Остружка стоит, головой качает: что это с Лежебокой случилось?

Много дров наколол Маслок, как вдруг с дороги истошный крик послышался:

— Ой, что ты делаешь! Остановись!

Это жена бежала к нему с поднятым зонтиком.

— Брысь! Не то топором огрею!

— Пропали золотые листочки! — запричитала жена и кинулась в избу. Схватила кисет, заглянула внутрь, а там самый обыкновенный табак. И в помине нет никаких золотых листочков.

А Маслок рубит дрова да приговаривает:

— Завтра на работу пойду! На работу! Хватит лодырничать!

Густав Морцинек

Про мужика, который по-звериному понимал

Жил на свете пастух, человек добрый и справедливый. Никого он в жизни не обидел, никому зла не сделал — ни людям, ни зверям. А люди частенько обижали его, насмехались над ним, недотёпой называли.

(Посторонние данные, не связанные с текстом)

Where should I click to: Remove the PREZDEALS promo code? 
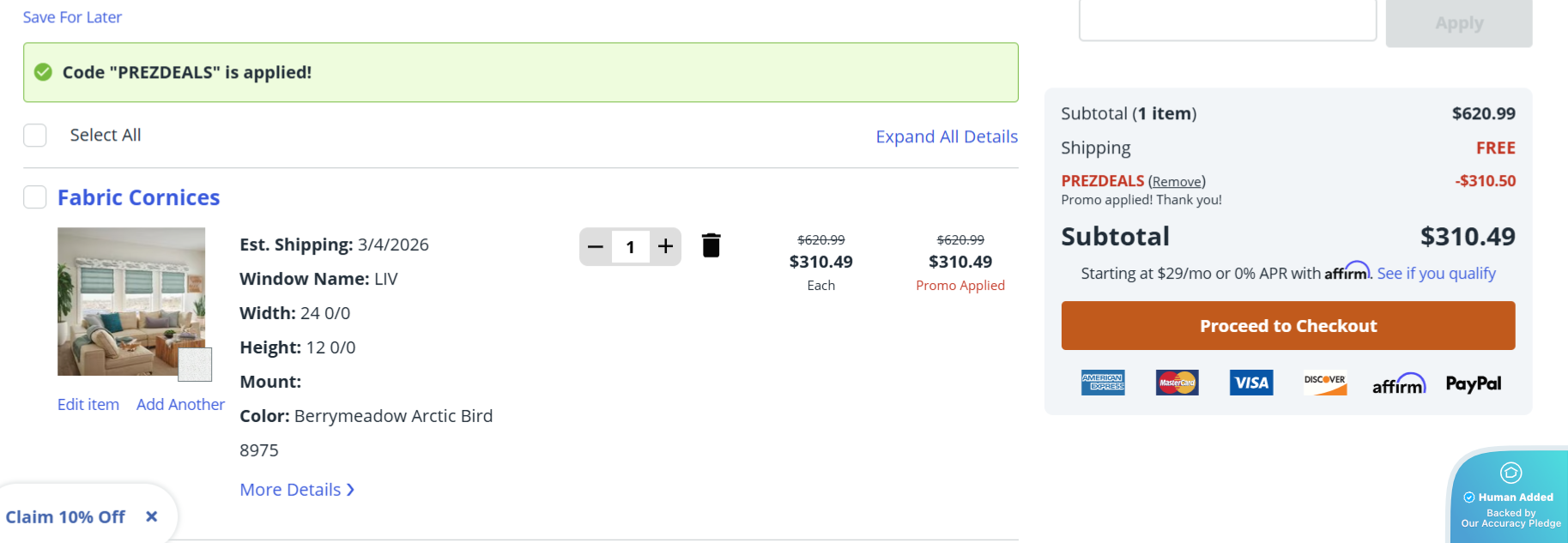pos(1176,182)
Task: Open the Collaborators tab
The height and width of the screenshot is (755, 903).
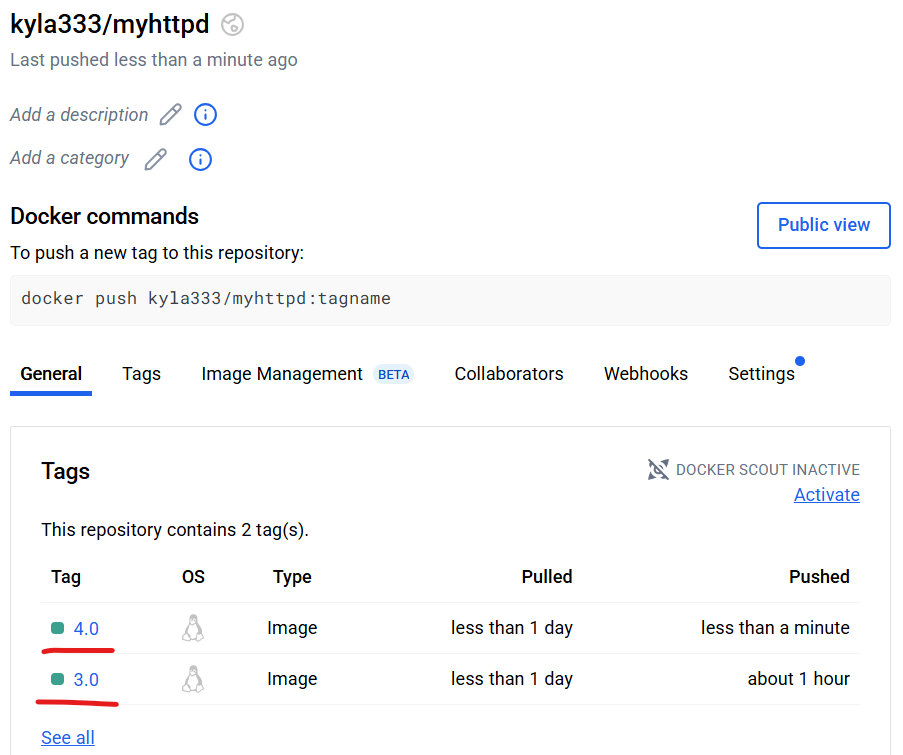Action: [509, 374]
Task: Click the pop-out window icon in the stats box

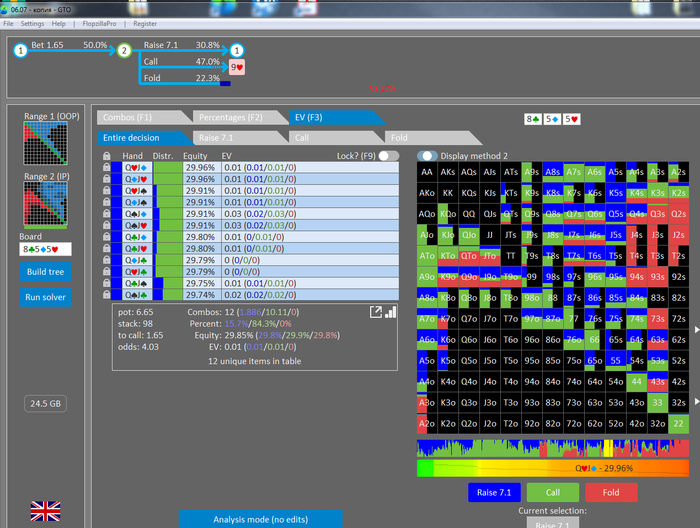Action: pos(375,312)
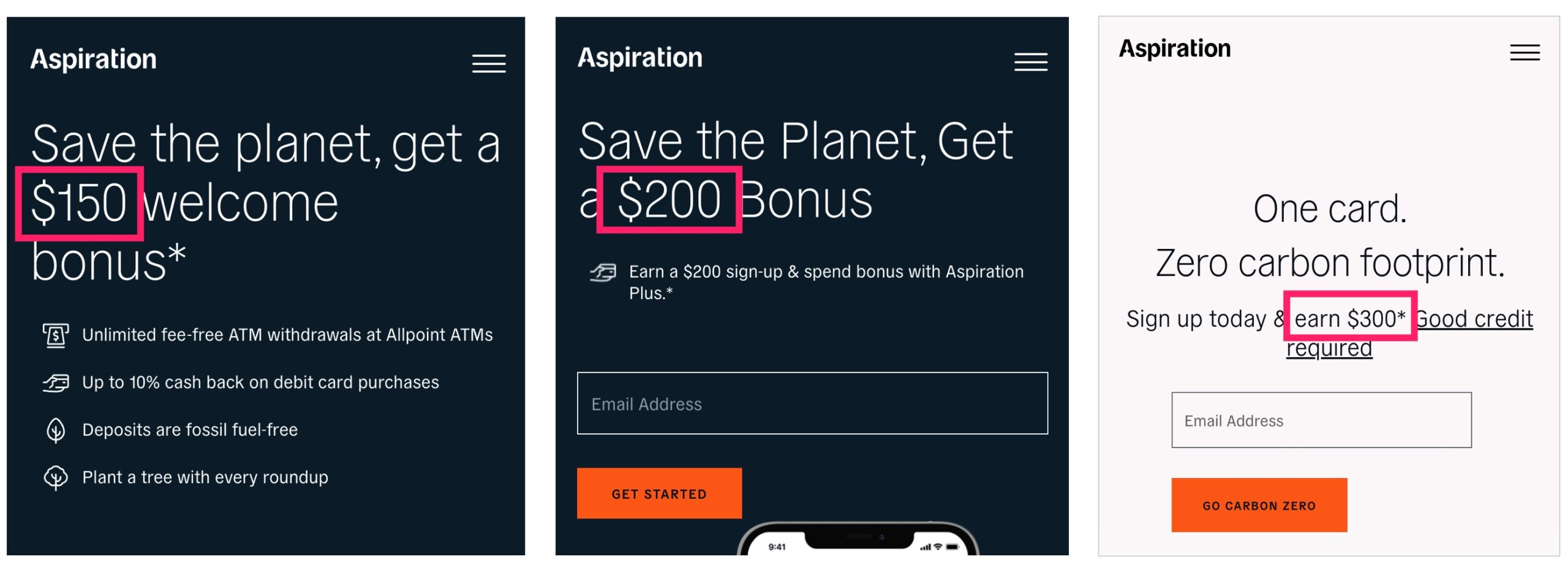Click the Aspiration logo on the left page
1568x570 pixels.
(x=93, y=59)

Зато звери любили доброго пастуха и никогда не обижали. Пугливые косули и олени брали хлеб у него из рук, злые волки ни разу не напали на его стадо, косолапые медведи совсем близко подходили к дубу, под которым он сидел, и тихо рычали: мёд выпрашивали, сластёны. Воробьи и лесные птахи садились пастуху на плечи, на голову и клевали хлебные крошки с ладони. Даже беспощадный орёл ни разу не утащил у него ягнёнка.

И ещё этот пастух понимал язык птиц и всякого лесного зверья. Наклонится, бывало, над муравейником и слышит, как муравьи шуршат-шушукаются, муравьиные новости друг дружке передают.

Что бы на свете ни случилось, пастух обо всём знал. Сядет на пригорочке на солнышке погреться, послушает, о чём птицы щебечут, о чём полевые мыши пищат, а тут Жучка тявкнет, овцы заблеют, мишка косолапый зарычит — вот он все новости и знает.